■ **TEKS BACAAN**:
============

Definisi
Good Corporate Governance (GCG)
Definisi Corporate Governance (CG) pertama kali
diperkenalkan oleh Cadbury Committee tahun 1992 dalam laporannya yang
dikenal sebagai Cadbury Report (Tjager dkk.,
2003). Corporate Governance adalah “refers to a group of
people getting together as one united body with the task and responsibility to
direct, control and role with authority. On a collective effort this body
empowered to regulate, determine, restrain, urban exercise the authority given
it” (Josep, 2002).
Pemahaman Good Corporate Governance (GCG) tidak bisa
dikesampingkan dari shareholding theory. Shareholding theory
mengatakan bahwa perusahaan didirikan dan dijalankan untuk tujuan memaksimumkan
kesejahteraan pemilik/pemegang saham sebagai akibat dari investasi yang
dilakukannya.

============

Teruskan bacaan tentang Good Corporate Governance setelah kalimat terakhirnya. Data ini diambil dari sumber yang berbeda.

■ **POTONGAN DATA**:
============

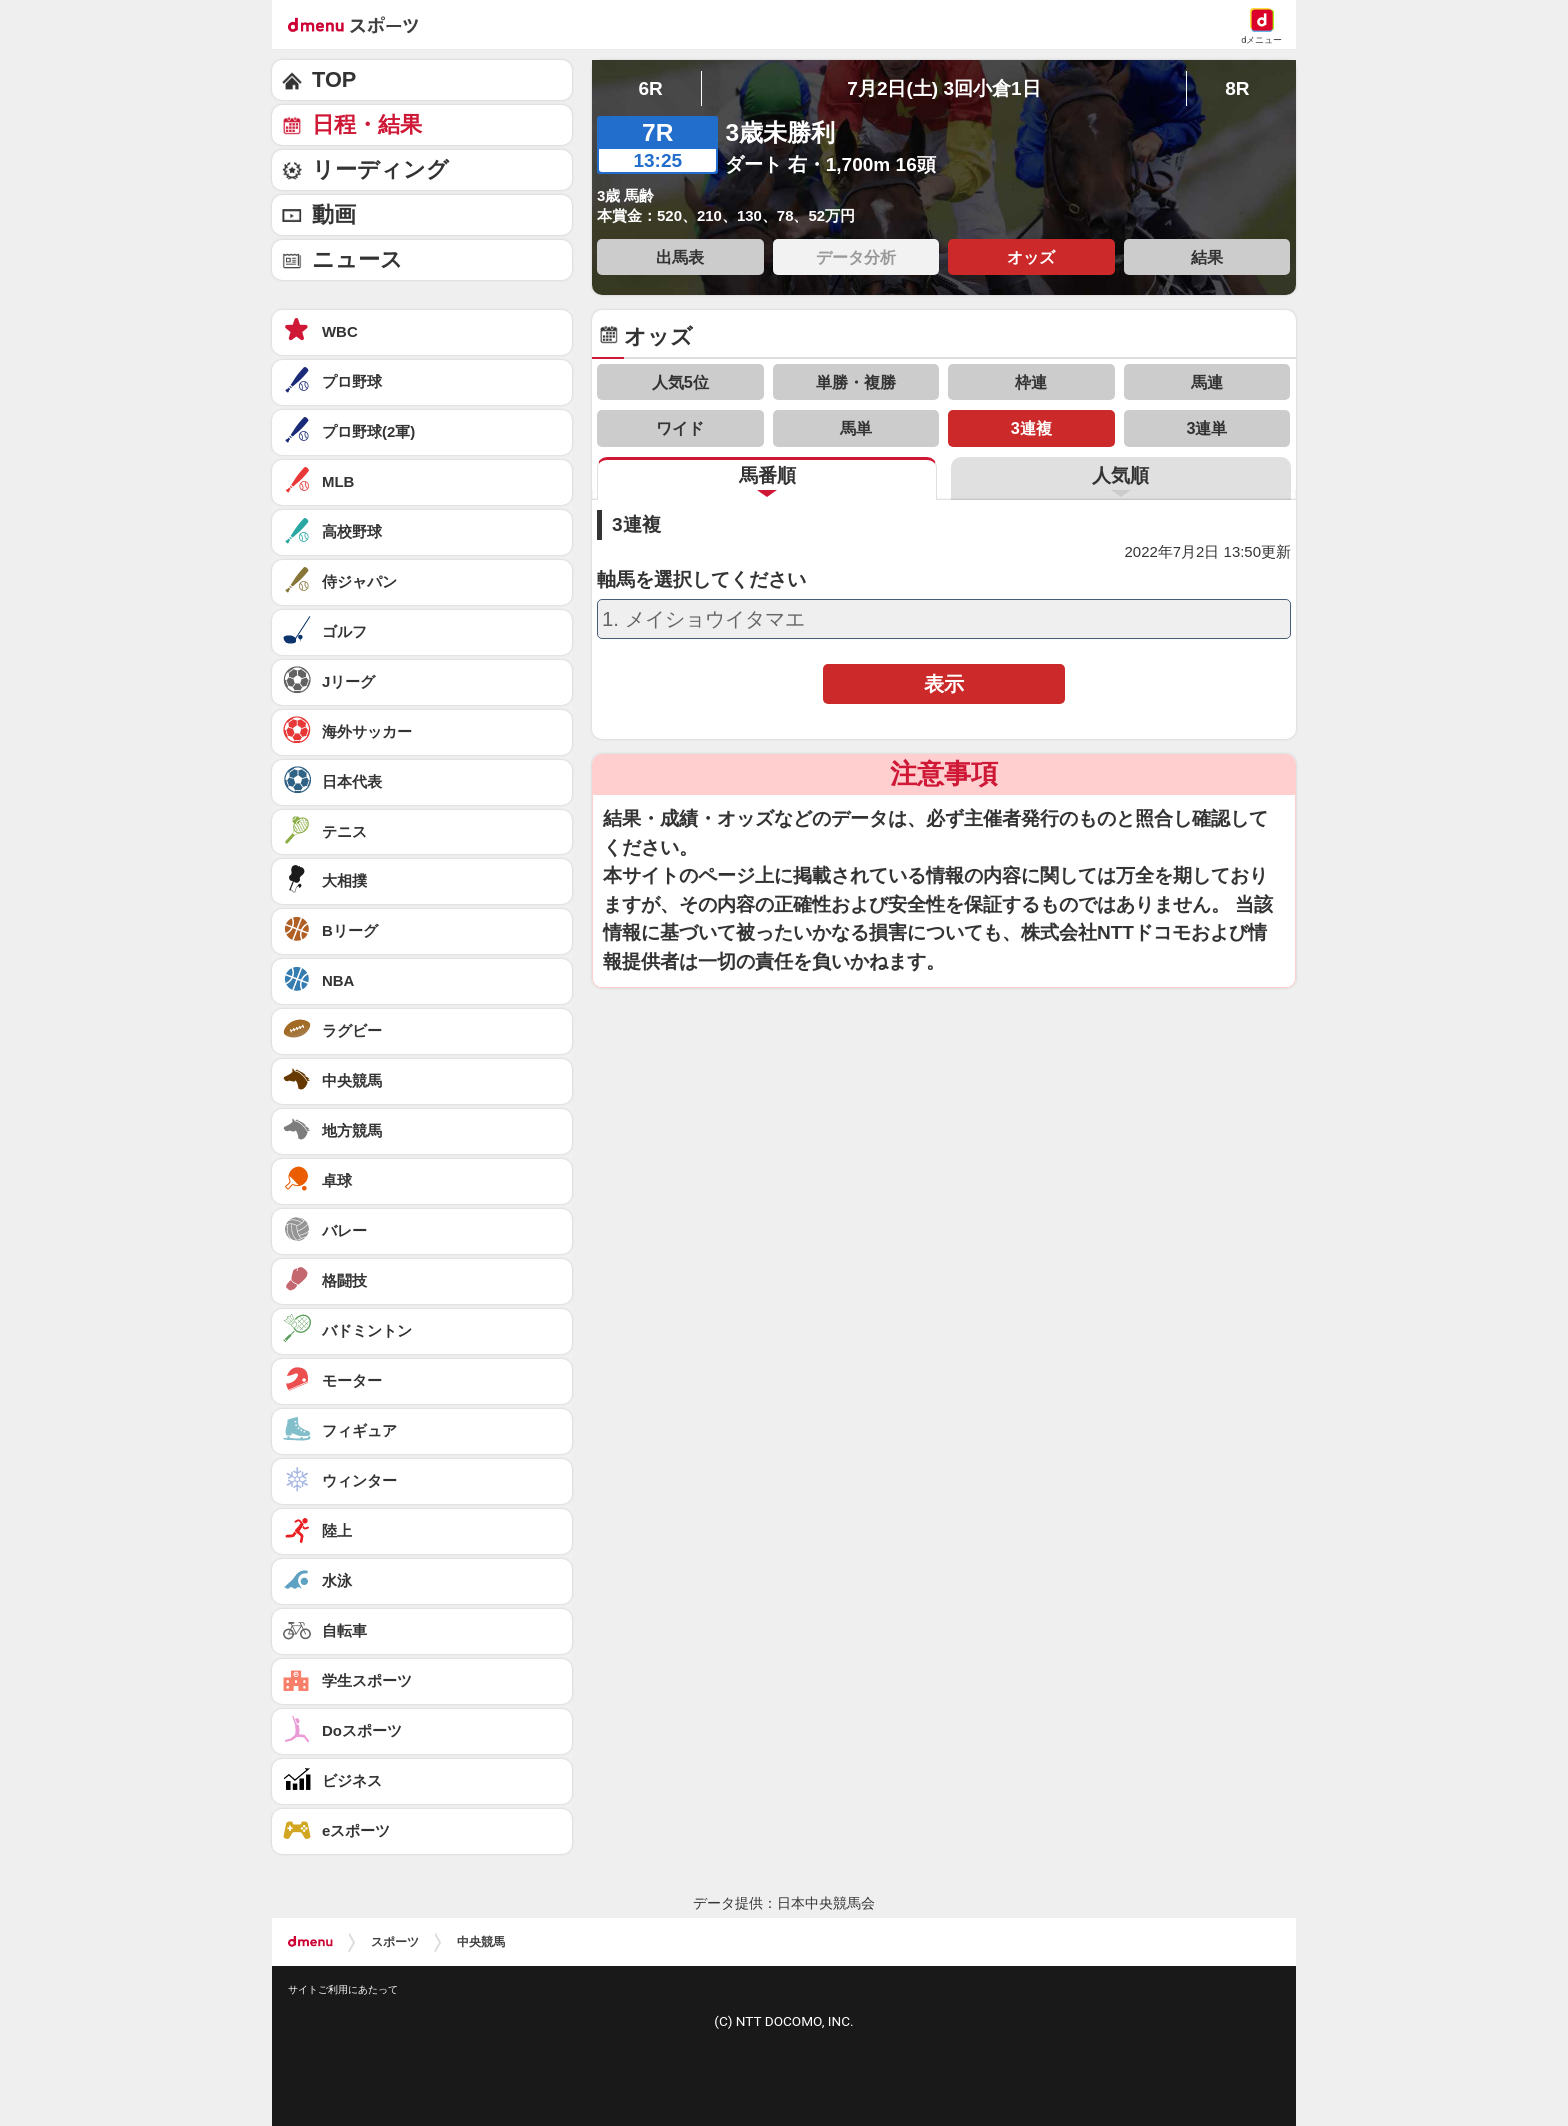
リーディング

============

■ **JAWABAN TERTULIS**:
Adapun definisi Good Corporate Governance dari Cadbury
Committeee yang berdasar pada teori stakeholder adalah sebagai berikut:
“A set of rule that define the relationship between
shareholders, managers, creditors, the government, employees and internal and
external stakeholders in respect to their rights and responsibilities”.
(seperangkat aturan yang mengatur hubungan antara para pemegang
saham, manajer, kreditur, pemerintah, karyawan, dan pihak-pihak yang
berkepentingan lainnya baik internal maupun eksternal lainnya yang berkaitan
dengan hak-hak dan kewajiban mereka).
Atas pendapat di
atas kita dapat menarik satu pengertian dari Good Corporate Governance
(GCG). Good Corporate Governance (GCG) adalah suatu bentuk keputusan
dengan memposisikan perusahaan secara jauh lebih tertata dan terstruktur,
dengan mekanisme pekerjaan yang bersifat mematuhi aturan-aturan bisnis yang
telah digariskan serta siap menerima sangsi jika aturan-aturan tersebut
dilanggar.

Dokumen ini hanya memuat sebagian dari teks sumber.